Gerald McGarvey Gerald.McGarvey at comcast.net
Sat May 14 06:19:14 CEST 2005


For n = x^2 + y^2 + T_z, if x,y,z must be non-negative and order matters, 
this is what I get for n=0 to 55:

1,3,3,2,4,5,3,4,4,3,7,7,3,4,5,5,8,5,4,9,8,4,4,8,3,8,12,4,8,7,7,8,9,4,4,11,6,12,8,5,12,12,5,4,9,7,15,8,4,8,11,9,8,15,7,13 


To get this I used Excel, calculating the sum for all combinations of x,y, 
and z from 0 to 10,
converting the formulas to values, sorting, using the frequency function, 
then truncating the
results at n=55. Not a rigorous approach and needs verification, but it 
could be used as a check.
The values seem to go up logarithmically, roughly speaking.
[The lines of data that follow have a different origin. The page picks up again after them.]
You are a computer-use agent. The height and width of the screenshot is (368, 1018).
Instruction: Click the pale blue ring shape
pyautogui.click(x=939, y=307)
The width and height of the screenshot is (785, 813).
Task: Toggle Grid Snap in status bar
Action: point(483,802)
For 2<n<=55,
a(n)/ln(n) is bounded between 3.9178... and .94397...

-- Gerald

At 07:33 PM 5/13/2005, N. J. A. Sloane wrote:

>Dear Seqfans,  Professor Zhi-Wei Sun and his students have been looking
>at numbers that can be written (for example) in the form x^2 + y^2 + T_z,
>and they show that every natural number n can be written in this form.
>(T_z = z(z+1)/2)
>
>So it is natural to ask, how many ways are there of writing
>n in the form x^2 + y^2 + T_z?  (S+S+T, for short)
>
>They consider MANY other mixed sums of squares (S) and triangular numbers (T)
>(such as S+2S+T, S+2T+T, ...)
>
>There are two papers on the arXiv:
>http://front.math.ucdavis.edu/math.NT/0505128
>http://front.math.ucdavis.edu/math.NT/0505187
>and possibly more on his home page:
>http://pweb.nju.edu.cn/zwsun
>
>For each of these we may ask, how many ways are possible?
>And there can be several answers, depending on
>whether order or signs are taken into account.
>
>Sequence A005875 is the classical sequence that gives the number
>of ways of writing n as a sum of 3 squares, taking
>order and signs into account.
>But if you ignore signs and order you
>get a sequence which begins (I think) 1,1,1,1,1,1,0,1,2,1,...,
>-I think David Wilson would call the latter sequence
>"Number of ways to partition n into 3 or fewer squares"
>(I didn't stop to find out the A-number).
>
>So here are a lot of potential new sequences from Sun's papers,
>if one or more seqfans would like to compute them!
>There is enough material for a collaborative effort.
>If you are going to work on this, post a note here.  Thanks!